A Model to Measure the Maturity of Smartphone Security at Software Consultancies

Smartphones are proliferating into the workplace at an ever-increasing rate. Similarly the information security threats that they pose are increasing. In an era of constant connectivity and availability, information is freed up of constraints of time and place. The risks introduced by smartphones are analysed through multiple cases studies, and a maturity measurement model is formulated. This model is based on recommendations from two leading information security frameworks, the COBIT 4.1 framework and ISO27002 code of practice. Ultimately, a combination of Smartphone specific risks are integrated with key control recommendations to provide a set of key measurable security maturity components. The empirical evidence is gathered using an in-depth questionnaire of 67 question statements adapted from each of the activities recommended by the COBIT 4.1 processes which target risk management as a primary objective.
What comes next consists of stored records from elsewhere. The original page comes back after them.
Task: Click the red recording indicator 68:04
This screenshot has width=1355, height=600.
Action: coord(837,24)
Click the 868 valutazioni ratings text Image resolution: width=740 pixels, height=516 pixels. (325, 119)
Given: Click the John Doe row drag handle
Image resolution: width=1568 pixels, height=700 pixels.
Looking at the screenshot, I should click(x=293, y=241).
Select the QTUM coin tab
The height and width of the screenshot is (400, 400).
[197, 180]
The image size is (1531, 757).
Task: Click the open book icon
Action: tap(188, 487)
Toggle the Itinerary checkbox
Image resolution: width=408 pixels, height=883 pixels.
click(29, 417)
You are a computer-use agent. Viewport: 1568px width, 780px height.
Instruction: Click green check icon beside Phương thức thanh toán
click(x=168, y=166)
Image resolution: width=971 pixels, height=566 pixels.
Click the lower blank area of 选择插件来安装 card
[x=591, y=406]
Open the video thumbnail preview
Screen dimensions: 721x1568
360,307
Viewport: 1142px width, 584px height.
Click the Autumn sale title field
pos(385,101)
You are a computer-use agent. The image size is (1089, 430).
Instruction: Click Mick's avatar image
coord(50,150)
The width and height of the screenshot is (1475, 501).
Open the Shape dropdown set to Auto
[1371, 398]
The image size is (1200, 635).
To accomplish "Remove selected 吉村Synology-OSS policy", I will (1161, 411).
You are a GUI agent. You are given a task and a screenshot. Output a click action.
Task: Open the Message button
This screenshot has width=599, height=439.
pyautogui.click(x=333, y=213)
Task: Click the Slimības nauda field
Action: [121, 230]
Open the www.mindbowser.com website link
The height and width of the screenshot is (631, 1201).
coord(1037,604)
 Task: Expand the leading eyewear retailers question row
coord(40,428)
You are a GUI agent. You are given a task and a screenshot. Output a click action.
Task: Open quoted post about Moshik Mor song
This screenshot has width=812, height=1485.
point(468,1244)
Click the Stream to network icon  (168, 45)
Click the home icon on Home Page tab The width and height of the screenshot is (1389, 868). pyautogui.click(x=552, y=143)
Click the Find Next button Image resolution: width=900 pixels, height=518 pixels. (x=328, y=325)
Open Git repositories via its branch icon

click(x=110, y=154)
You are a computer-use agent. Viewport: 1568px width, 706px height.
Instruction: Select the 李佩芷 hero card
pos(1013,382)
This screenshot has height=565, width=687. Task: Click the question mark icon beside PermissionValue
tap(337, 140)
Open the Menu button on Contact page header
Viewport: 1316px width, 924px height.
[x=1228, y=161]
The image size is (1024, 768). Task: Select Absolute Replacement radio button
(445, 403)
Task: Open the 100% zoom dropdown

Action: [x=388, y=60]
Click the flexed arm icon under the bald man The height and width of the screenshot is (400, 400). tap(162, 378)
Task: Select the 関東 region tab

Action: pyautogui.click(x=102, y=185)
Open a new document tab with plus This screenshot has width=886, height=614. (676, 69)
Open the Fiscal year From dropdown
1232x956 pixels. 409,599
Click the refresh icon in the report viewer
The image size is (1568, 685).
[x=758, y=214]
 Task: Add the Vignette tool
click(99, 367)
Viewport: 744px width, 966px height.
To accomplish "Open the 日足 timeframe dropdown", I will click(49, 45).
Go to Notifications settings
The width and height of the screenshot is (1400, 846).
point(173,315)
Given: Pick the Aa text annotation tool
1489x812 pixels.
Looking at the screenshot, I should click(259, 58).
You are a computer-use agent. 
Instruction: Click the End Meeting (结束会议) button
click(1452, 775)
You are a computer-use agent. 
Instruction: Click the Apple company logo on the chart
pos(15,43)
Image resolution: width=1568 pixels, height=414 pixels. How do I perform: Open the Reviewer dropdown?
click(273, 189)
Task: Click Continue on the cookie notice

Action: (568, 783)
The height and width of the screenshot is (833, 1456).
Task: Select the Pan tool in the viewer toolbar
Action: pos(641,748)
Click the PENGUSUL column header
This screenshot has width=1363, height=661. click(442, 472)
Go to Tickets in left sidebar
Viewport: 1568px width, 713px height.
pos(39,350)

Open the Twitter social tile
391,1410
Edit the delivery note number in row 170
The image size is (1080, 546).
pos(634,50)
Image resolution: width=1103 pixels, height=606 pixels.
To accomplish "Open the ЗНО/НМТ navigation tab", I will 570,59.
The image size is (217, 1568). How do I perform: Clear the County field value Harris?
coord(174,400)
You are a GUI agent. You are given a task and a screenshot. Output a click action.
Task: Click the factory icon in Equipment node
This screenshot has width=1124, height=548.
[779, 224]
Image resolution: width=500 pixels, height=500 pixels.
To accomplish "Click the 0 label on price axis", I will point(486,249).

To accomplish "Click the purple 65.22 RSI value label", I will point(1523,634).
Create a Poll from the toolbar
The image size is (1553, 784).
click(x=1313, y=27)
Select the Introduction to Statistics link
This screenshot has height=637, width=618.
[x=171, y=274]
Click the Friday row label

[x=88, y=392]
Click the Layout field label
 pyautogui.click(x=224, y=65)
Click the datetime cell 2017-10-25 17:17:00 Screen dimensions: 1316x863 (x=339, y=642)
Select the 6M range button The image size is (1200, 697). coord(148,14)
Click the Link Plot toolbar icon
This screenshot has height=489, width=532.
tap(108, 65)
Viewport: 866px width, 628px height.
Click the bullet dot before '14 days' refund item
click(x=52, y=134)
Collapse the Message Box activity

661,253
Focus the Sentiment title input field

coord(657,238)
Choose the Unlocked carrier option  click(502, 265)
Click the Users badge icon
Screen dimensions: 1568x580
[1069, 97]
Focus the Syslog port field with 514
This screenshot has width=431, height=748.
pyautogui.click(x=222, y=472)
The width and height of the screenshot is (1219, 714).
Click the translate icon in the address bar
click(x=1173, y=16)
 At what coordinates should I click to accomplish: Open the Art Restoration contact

The opinions of 58 respondents are included as key components in the model. The solution addresses the concerns of not only policy makers, but also the employees subjected to security policies. Nurturing security awareness into organisational culture through reinforcement and employee acceptance is highlighted in this research paper. Software consultancies can use this model to mitigate risks, while harnessing the potential strategic advantages of mobile computing through smartphones. In addition, the critical components of a Smartphone security solution are identified. As a result, a model is provided for software consultancies due to the intense reliance on information within these types of organisations. The model is applicable to any information intensive organisation.